Maria put her empty plate down, and stretched. "Oh . . . sleep in until noon, for a week. Lie in bed wondering exactly how I'm going to break the news to my mother that she can now afford to be scanned -- without making it sound like I'm telling her what to do."
"Perish the thought."
Maria said simply, "She's dying. And she can save herself -- without hurting anyone. Without stealing food from the mouths of the next generation, or whatever it is she thinks makes being scanned such a crime. Do you really think she -- honestly -- doesn't want to stay alive? Or wouldn't want to, if she could think it through clearly, without all the guilt and moralizing bullshit her generation saddled her with?"
Durham wasn't taking sides. "I don't know her, I can't answer that."
"She was a child of the nineties. Her kindergarten teachers probably told her that the pinnacle of her existence would be fertilizing a rainforest when she died." Maria thought it over. "And the beauty of it is . . . she can still do that. Scan her, put her through a meat grinder . . . scatter the results over the Daintree."
"You're a sick woman."
"I'll have the money soon. I can afford to joke."
Their terminals chimed simultaneously; the first fourteen seconds of life inside were ready to be viewed. Maria felt the food she'd just swallowed harden into a lump like a closed fist in her gut. Durham told the program to proceed.
The Copy sat in a simple, stylized control room, surrounded by floating interface windows. One window showed a representation of a small part of the TVC lattice. The Copy couldn't take the same God's-eye view of the lattice as they had; the software they'd used could only function on a level right outside his universe. There was no simple way he could discover the state of any given automaton cell; instead, a system of construction and sensor wires (all joined to specialized processors) had been built around a small region in the center of the lattice. Durham had christened this apparatus "the Chamber." What went on deep inside the Chamber could be deduced, indirectly, from the data which ended up flowing down the sensor wires.
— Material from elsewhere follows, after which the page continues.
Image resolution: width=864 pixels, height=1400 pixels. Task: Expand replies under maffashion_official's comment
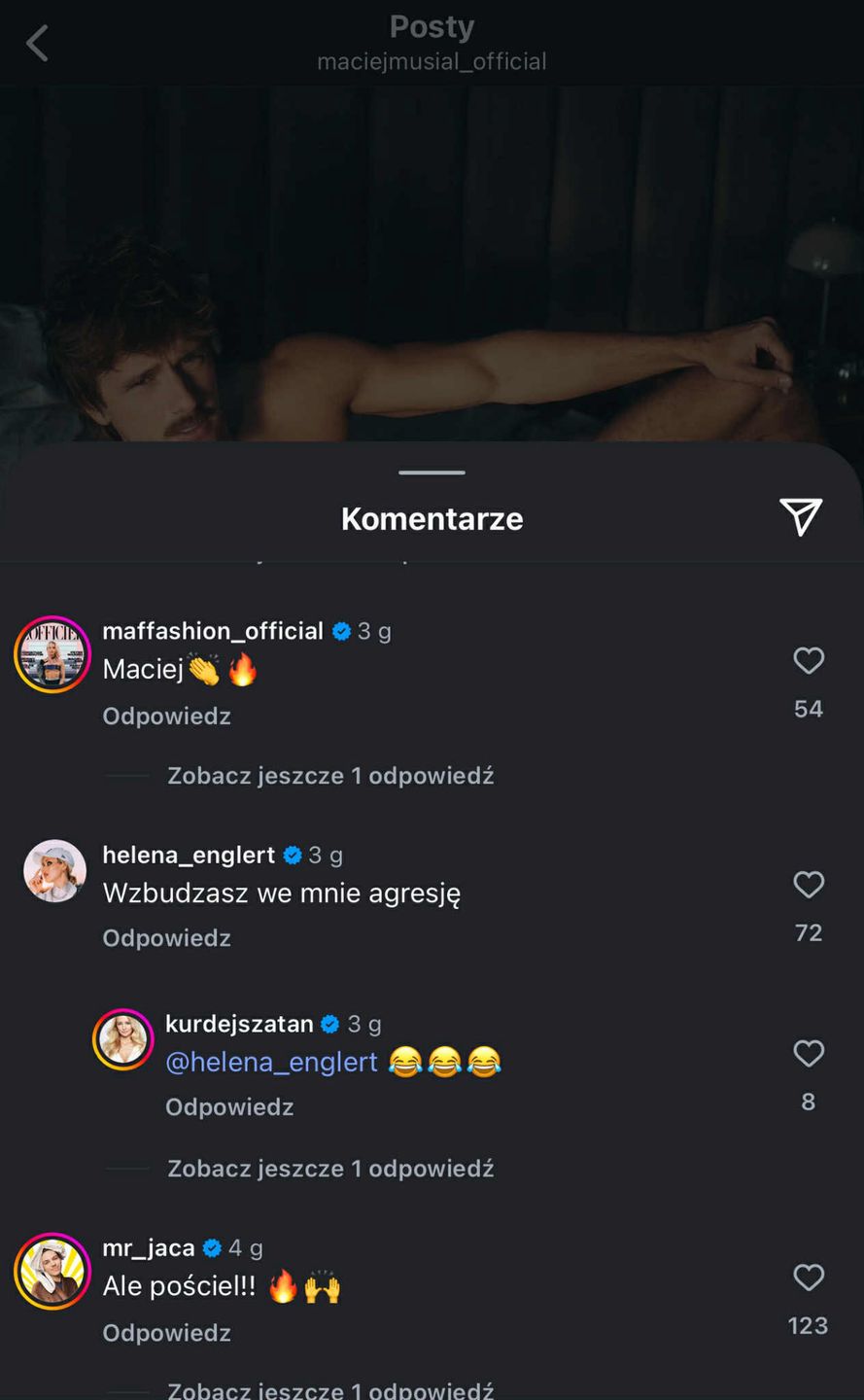[330, 775]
It wasn't as complicated as working out what had happened in a particle accelerator collision, based on the information registered by surrounding detectors -- but the principle was the same, and so was the purpose. The Copy had to conduct experiments to test his own fundamental "laws of physics" -- the TVC automaton's rules. And the (simulated) modern computers running his VR environment had a (simulated) link to the Chamber, like the real-world computers linked to any real-world accelerator.